• Activity
Every line from the one with "Image resolution: width=1874" to the end of the data needs to be copied exactly, and no line before it.

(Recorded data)
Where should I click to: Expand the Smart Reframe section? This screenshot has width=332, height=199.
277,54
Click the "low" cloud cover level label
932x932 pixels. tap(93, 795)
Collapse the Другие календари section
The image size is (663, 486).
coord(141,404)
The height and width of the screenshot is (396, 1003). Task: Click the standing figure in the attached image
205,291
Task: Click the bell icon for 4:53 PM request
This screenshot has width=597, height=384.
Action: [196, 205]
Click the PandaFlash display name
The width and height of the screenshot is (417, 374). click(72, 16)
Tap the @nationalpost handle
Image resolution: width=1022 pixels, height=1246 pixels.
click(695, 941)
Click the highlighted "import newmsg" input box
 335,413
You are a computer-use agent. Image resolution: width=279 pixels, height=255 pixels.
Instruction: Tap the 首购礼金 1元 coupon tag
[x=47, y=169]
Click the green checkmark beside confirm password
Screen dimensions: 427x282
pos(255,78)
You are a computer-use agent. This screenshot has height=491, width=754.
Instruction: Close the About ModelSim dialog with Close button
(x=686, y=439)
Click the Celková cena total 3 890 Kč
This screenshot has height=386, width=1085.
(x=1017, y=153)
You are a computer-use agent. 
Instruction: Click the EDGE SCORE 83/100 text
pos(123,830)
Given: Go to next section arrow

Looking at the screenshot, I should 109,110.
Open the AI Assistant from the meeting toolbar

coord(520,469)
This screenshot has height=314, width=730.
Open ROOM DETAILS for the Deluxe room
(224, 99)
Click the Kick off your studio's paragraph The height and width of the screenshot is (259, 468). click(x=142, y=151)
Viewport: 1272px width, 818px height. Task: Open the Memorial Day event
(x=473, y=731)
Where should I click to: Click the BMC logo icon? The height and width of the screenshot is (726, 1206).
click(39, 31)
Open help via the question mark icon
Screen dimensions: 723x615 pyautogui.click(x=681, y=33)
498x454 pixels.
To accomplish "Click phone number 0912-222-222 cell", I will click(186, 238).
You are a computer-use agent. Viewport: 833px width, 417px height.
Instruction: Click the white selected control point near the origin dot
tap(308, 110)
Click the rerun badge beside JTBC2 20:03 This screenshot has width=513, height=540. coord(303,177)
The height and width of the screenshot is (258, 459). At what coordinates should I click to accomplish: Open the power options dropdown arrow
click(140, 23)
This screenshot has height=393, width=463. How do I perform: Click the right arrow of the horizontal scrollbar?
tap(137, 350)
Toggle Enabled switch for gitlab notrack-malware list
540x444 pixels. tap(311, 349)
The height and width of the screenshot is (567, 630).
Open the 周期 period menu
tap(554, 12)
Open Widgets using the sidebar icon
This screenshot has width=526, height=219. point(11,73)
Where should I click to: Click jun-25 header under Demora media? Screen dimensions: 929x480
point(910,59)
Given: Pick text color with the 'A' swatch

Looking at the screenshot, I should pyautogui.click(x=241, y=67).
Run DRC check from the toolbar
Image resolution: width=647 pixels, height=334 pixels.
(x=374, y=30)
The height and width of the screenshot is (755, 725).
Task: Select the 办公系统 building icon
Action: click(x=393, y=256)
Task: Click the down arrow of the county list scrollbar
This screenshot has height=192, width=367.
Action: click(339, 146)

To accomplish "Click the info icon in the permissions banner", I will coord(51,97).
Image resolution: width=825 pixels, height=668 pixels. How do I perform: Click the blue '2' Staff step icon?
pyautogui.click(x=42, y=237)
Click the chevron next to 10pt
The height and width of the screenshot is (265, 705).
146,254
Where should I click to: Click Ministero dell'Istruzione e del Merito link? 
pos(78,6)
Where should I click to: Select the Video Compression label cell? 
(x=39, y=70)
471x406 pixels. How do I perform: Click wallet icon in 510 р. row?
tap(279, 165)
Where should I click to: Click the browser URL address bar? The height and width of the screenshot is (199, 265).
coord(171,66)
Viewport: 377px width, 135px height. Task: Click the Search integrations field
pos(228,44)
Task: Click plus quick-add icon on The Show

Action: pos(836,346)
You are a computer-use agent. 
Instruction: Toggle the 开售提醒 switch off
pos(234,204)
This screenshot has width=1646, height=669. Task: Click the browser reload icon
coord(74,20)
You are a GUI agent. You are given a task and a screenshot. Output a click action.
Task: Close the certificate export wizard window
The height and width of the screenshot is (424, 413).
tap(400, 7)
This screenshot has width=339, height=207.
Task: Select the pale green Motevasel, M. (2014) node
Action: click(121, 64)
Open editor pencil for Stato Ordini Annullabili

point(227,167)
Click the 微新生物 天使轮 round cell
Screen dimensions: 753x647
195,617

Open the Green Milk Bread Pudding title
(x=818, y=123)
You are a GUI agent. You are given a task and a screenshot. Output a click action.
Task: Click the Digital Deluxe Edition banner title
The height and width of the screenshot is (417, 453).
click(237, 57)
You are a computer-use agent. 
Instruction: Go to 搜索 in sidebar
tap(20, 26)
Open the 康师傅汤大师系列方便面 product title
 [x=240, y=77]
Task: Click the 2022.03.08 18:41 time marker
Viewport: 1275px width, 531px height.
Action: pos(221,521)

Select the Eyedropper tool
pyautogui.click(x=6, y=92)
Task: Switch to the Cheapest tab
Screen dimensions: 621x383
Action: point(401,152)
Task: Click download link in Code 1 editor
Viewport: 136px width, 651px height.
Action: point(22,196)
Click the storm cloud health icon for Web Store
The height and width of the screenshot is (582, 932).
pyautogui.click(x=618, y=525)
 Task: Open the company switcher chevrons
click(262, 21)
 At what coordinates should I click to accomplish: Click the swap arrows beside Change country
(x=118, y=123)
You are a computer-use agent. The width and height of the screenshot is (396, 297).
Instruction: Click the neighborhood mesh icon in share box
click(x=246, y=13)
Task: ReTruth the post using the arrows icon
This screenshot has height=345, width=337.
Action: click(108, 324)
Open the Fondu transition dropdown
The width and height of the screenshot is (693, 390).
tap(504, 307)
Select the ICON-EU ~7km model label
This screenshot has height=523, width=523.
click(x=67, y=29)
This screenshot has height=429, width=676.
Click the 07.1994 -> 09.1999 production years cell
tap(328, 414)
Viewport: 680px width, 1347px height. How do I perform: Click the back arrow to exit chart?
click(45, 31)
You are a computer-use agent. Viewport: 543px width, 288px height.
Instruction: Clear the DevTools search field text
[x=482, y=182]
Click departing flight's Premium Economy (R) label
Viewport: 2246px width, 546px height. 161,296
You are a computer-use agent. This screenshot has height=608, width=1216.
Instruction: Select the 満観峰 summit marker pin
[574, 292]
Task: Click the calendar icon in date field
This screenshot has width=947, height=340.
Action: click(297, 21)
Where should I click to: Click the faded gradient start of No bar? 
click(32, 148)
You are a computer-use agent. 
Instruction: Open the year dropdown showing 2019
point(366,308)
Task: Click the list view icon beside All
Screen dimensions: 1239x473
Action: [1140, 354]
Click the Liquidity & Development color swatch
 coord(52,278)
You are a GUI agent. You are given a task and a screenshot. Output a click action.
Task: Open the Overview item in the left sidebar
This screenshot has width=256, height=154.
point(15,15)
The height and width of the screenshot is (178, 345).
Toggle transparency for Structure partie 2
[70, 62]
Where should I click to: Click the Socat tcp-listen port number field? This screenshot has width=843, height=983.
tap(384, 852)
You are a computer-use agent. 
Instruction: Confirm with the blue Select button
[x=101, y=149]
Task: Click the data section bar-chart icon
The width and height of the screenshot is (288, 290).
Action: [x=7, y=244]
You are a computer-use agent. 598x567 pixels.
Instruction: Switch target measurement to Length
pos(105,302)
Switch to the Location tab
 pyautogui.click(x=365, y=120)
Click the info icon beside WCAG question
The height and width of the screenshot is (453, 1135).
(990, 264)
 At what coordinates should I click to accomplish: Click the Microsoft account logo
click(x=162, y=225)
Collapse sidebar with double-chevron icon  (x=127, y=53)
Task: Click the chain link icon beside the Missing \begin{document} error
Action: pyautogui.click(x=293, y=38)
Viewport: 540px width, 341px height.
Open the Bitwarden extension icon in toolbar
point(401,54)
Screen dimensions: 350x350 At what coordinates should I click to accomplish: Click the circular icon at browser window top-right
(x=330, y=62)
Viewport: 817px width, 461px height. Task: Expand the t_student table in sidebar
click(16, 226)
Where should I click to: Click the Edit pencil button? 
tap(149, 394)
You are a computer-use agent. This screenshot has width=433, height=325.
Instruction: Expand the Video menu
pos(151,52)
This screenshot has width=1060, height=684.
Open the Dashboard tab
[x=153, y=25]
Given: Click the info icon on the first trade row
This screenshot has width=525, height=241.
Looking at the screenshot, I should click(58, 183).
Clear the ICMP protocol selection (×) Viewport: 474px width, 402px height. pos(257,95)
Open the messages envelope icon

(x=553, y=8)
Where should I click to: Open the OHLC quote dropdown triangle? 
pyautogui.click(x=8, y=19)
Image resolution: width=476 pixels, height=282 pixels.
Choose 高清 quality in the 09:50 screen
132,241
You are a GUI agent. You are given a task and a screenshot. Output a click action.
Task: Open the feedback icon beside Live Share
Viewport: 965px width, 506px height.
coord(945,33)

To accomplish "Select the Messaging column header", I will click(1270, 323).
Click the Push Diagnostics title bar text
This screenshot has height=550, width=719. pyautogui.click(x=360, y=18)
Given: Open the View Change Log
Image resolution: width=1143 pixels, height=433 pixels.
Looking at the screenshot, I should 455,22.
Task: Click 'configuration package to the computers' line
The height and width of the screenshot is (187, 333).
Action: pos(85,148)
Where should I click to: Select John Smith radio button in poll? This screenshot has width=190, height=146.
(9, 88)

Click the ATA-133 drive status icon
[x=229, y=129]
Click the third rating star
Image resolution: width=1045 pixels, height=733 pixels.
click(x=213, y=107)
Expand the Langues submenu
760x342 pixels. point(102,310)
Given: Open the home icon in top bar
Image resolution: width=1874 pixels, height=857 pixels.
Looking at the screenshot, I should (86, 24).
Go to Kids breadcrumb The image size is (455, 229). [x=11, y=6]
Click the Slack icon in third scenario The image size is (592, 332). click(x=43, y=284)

• Task solution
Image resolution: width=1874 pixels, height=857 pixels.
Looking at the screenshot, I should (86, 24).
Go to Kids breadcrumb The image size is (455, 229). [x=11, y=6]
Click the Slack icon in third scenario The image size is (592, 332). click(x=43, y=284)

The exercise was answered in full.